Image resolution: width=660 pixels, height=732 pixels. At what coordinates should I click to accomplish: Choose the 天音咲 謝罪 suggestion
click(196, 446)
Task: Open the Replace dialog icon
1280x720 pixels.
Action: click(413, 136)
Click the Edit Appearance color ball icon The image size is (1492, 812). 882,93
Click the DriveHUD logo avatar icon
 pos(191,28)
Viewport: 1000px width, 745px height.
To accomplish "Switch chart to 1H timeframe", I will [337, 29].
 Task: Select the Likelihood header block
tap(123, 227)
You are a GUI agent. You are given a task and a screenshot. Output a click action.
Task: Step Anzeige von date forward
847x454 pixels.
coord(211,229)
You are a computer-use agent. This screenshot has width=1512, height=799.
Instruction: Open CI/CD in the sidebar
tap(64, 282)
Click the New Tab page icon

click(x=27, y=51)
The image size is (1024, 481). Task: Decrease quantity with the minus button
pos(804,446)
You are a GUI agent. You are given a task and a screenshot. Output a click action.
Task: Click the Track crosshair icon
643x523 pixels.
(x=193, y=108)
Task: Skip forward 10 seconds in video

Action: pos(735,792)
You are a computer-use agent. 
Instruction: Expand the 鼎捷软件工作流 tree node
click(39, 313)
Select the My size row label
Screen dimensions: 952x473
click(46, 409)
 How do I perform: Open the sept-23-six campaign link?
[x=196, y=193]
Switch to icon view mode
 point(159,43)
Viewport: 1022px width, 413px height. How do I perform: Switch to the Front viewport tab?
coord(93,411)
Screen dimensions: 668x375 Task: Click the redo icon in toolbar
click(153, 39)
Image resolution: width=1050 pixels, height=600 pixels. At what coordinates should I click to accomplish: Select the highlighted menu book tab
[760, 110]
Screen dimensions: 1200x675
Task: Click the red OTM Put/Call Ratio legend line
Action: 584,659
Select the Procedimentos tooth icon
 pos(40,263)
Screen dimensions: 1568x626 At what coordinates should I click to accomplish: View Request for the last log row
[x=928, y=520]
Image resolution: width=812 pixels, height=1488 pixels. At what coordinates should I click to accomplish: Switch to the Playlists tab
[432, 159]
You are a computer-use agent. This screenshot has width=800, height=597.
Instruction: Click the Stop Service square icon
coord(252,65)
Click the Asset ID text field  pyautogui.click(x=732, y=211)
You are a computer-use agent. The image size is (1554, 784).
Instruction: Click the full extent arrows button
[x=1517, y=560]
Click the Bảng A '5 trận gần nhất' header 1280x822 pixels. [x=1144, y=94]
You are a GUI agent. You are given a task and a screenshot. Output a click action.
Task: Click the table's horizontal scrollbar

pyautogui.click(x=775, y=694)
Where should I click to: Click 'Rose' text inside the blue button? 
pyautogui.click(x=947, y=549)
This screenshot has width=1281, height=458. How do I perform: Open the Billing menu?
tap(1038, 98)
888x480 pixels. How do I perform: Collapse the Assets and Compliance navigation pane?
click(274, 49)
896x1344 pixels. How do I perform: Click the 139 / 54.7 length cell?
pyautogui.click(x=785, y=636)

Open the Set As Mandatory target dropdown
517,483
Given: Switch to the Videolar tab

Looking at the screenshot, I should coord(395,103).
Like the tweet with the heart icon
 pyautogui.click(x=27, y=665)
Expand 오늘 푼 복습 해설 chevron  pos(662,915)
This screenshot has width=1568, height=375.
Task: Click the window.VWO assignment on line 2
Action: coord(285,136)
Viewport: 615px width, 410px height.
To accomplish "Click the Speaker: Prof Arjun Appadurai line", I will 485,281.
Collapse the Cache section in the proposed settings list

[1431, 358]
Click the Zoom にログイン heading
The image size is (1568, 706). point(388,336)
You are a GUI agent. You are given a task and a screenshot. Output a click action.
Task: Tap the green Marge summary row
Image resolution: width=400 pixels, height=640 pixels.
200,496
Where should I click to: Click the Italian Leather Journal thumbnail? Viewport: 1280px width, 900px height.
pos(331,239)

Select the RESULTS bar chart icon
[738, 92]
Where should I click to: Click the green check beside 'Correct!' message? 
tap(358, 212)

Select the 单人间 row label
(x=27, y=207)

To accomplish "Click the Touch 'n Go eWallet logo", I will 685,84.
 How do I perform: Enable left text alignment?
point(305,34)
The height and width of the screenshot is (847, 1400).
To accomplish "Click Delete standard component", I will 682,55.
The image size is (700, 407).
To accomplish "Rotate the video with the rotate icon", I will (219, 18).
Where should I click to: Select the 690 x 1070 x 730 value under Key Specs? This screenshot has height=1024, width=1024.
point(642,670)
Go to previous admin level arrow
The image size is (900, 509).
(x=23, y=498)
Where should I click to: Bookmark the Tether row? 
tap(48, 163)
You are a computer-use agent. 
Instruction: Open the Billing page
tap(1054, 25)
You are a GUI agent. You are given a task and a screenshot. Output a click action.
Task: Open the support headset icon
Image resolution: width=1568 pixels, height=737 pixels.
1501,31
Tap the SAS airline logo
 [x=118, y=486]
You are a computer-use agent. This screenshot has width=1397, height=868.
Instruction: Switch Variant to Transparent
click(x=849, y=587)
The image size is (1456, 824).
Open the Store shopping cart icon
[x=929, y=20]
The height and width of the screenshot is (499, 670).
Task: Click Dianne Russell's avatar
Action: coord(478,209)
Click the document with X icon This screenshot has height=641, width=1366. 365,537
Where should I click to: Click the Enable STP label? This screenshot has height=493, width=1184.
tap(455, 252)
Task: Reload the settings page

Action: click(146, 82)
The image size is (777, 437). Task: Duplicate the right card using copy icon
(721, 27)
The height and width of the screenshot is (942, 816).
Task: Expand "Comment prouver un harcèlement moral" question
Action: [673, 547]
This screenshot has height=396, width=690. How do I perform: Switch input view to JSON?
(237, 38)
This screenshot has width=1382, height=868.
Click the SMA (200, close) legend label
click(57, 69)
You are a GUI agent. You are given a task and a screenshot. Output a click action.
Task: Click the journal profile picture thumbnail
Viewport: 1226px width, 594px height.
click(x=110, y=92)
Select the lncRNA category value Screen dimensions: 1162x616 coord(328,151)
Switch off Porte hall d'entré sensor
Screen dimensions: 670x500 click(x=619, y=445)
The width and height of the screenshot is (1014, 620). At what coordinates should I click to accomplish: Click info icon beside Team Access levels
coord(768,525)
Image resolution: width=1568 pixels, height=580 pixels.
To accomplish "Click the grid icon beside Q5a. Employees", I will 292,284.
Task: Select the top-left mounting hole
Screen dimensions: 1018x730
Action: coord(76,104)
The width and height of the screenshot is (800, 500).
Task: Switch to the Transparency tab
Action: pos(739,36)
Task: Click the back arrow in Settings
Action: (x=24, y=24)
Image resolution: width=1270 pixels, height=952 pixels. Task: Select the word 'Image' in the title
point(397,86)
━━━━━━━━━━
* [What this task involves]: Copy the lines above, please. Keep them exact.

* [Exercise output]:
Image resolution: width=660 pixels, height=732 pixels. At what coordinates should I click to accomplish: Choose the 天音咲 謝罪 suggestion
click(196, 446)
Task: Open the Replace dialog icon
1280x720 pixels.
Action: click(413, 136)
Click the Edit Appearance color ball icon The image size is (1492, 812). 882,93
Click the DriveHUD logo avatar icon
 pos(191,28)
Viewport: 1000px width, 745px height.
To accomplish "Switch chart to 1H timeframe", I will [337, 29].
 Task: Select the Likelihood header block
tap(123, 227)
You are a GUI agent. You are given a task and a screenshot. Output a click action.
Task: Step Anzeige von date forward
847x454 pixels.
coord(211,229)
You are a computer-use agent. This screenshot has width=1512, height=799.
Instruction: Open CI/CD in the sidebar
tap(64, 282)
Click the New Tab page icon

click(x=27, y=51)
The image size is (1024, 481). Task: Decrease quantity with the minus button
pos(804,446)
You are a GUI agent. You are given a task and a screenshot. Output a click action.
Task: Click the Track crosshair icon
643x523 pixels.
(x=193, y=108)
Task: Skip forward 10 seconds in video

Action: pos(735,792)
You are a computer-use agent. 
Instruction: Expand the 鼎捷软件工作流 tree node
click(39, 313)
Select the My size row label
Screen dimensions: 952x473
click(46, 409)
 How do I perform: Open the sept-23-six campaign link?
[x=196, y=193]
Switch to icon view mode
 point(159,43)
Viewport: 1022px width, 413px height. How do I perform: Switch to the Front viewport tab?
coord(93,411)
Screen dimensions: 668x375 Task: Click the redo icon in toolbar
click(153, 39)
Image resolution: width=1050 pixels, height=600 pixels. At what coordinates should I click to accomplish: Select the highlighted menu book tab
[760, 110]
Screen dimensions: 1200x675
Task: Click the red OTM Put/Call Ratio legend line
Action: 584,659
Select the Procedimentos tooth icon
 pos(40,263)
Screen dimensions: 1568x626 At what coordinates should I click to accomplish: View Request for the last log row
[x=928, y=520]
Image resolution: width=812 pixels, height=1488 pixels. At what coordinates should I click to accomplish: Switch to the Playlists tab
[432, 159]
You are a computer-use agent. This screenshot has width=800, height=597.
Instruction: Click the Stop Service square icon
coord(252,65)
Click the Asset ID text field  pyautogui.click(x=732, y=211)
You are a computer-use agent. The image size is (1554, 784).
Instruction: Click the full extent arrows button
[x=1517, y=560]
Click the Bảng A '5 trận gần nhất' header 1280x822 pixels. [x=1144, y=94]
You are a GUI agent. You are given a task and a screenshot. Output a click action.
Task: Click the table's horizontal scrollbar

pyautogui.click(x=775, y=694)
Where should I click to: Click 'Rose' text inside the blue button? 
pyautogui.click(x=947, y=549)
This screenshot has width=1281, height=458. How do I perform: Open the Billing menu?
tap(1038, 98)
888x480 pixels. How do I perform: Collapse the Assets and Compliance navigation pane?
click(274, 49)
896x1344 pixels. How do I perform: Click the 139 / 54.7 length cell?
pyautogui.click(x=785, y=636)

Open the Set As Mandatory target dropdown
517,483
Given: Switch to the Videolar tab

Looking at the screenshot, I should coord(395,103).
Like the tweet with the heart icon
 pyautogui.click(x=27, y=665)
Expand 오늘 푼 복습 해설 chevron  pos(662,915)
This screenshot has width=1568, height=375.
Task: Click the window.VWO assignment on line 2
Action: coord(285,136)
Viewport: 615px width, 410px height.
To accomplish "Click the Speaker: Prof Arjun Appadurai line", I will 485,281.
Collapse the Cache section in the proposed settings list

[1431, 358]
Click the Zoom にログイン heading
The image size is (1568, 706). point(388,336)
You are a GUI agent. You are given a task and a screenshot. Output a click action.
Task: Tap the green Marge summary row
Image resolution: width=400 pixels, height=640 pixels.
200,496
Where should I click to: Click the Italian Leather Journal thumbnail? Viewport: 1280px width, 900px height.
pos(331,239)

Select the RESULTS bar chart icon
[738, 92]
Where should I click to: Click the green check beside 'Correct!' message? 
tap(358, 212)

Select the 单人间 row label
(x=27, y=207)

To accomplish "Click the Touch 'n Go eWallet logo", I will 685,84.
 How do I perform: Enable left text alignment?
point(305,34)
The height and width of the screenshot is (847, 1400).
To accomplish "Click Delete standard component", I will 682,55.
The image size is (700, 407).
To accomplish "Rotate the video with the rotate icon", I will (219, 18).
Where should I click to: Select the 690 x 1070 x 730 value under Key Specs? This screenshot has height=1024, width=1024.
point(642,670)
Go to previous admin level arrow
The image size is (900, 509).
(x=23, y=498)
Where should I click to: Bookmark the Tether row? 
tap(48, 163)
You are a computer-use agent. 
Instruction: Open the Billing page
tap(1054, 25)
You are a GUI agent. You are given a task and a screenshot. Output a click action.
Task: Open the support headset icon
Image resolution: width=1568 pixels, height=737 pixels.
1501,31
Tap the SAS airline logo
 [x=118, y=486]
You are a computer-use agent. This screenshot has width=1397, height=868.
Instruction: Switch Variant to Transparent
click(x=849, y=587)
The image size is (1456, 824).
Open the Store shopping cart icon
[x=929, y=20]
The height and width of the screenshot is (499, 670).
Task: Click Dianne Russell's avatar
Action: coord(478,209)
Click the document with X icon This screenshot has height=641, width=1366. 365,537
Where should I click to: Click the Enable STP label? This screenshot has height=493, width=1184.
tap(455, 252)
Task: Reload the settings page

Action: click(146, 82)
The image size is (777, 437). Task: Duplicate the right card using copy icon
(721, 27)
The height and width of the screenshot is (942, 816).
Task: Expand "Comment prouver un harcèlement moral" question
Action: [673, 547]
This screenshot has height=396, width=690. How do I perform: Switch input view to JSON?
(237, 38)
This screenshot has width=1382, height=868.
Click the SMA (200, close) legend label
click(57, 69)
You are a GUI agent. You are given a task and a screenshot. Output a click action.
Task: Click the journal profile picture thumbnail
Viewport: 1226px width, 594px height.
click(x=110, y=92)
Select the lncRNA category value Screen dimensions: 1162x616 coord(328,151)
Switch off Porte hall d'entré sensor
Screen dimensions: 670x500 click(x=619, y=445)
The width and height of the screenshot is (1014, 620). At what coordinates should I click to accomplish: Click info icon beside Team Access levels
coord(768,525)
Image resolution: width=1568 pixels, height=580 pixels.
To accomplish "Click the grid icon beside Q5a. Employees", I will 292,284.
Task: Select the top-left mounting hole
Screen dimensions: 1018x730
Action: coord(76,104)
The width and height of the screenshot is (800, 500).
Task: Switch to the Transparency tab
Action: pos(739,36)
Task: Click the back arrow in Settings
Action: (x=24, y=24)
Image resolution: width=1270 pixels, height=952 pixels. Task: Select the word 'Image' in the title
point(397,86)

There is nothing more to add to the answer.